[Stored data entries]
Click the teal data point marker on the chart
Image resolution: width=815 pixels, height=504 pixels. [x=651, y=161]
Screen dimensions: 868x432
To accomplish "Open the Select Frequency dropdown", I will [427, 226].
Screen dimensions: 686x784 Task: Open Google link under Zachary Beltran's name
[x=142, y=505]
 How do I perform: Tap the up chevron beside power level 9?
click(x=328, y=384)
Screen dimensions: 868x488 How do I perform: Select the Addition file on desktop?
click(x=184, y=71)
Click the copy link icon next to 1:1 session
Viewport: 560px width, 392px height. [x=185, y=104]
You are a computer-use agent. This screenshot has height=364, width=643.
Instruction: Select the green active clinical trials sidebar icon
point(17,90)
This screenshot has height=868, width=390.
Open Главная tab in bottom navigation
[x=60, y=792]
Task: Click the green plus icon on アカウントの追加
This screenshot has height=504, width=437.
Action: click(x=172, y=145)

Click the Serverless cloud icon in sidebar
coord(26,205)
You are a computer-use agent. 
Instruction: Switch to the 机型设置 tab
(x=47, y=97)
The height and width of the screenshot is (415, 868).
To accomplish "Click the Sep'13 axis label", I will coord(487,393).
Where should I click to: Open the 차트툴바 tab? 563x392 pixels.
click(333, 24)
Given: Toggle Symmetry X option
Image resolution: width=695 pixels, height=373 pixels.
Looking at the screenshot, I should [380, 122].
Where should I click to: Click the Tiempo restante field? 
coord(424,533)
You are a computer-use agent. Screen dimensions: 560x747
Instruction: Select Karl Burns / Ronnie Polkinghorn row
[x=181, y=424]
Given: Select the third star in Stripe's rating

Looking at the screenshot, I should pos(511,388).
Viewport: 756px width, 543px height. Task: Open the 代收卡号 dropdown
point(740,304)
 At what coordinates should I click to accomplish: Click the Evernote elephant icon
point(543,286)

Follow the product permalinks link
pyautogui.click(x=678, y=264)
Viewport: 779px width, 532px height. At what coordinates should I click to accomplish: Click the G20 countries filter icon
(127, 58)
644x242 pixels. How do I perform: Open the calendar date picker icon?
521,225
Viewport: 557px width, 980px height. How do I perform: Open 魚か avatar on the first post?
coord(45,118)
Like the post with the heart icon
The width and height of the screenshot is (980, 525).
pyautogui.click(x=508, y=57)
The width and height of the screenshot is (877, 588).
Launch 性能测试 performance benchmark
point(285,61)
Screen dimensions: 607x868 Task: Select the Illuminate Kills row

# The task:
For the records given here, say how many lines hold the string "will", with no further words.

# Answer area:
2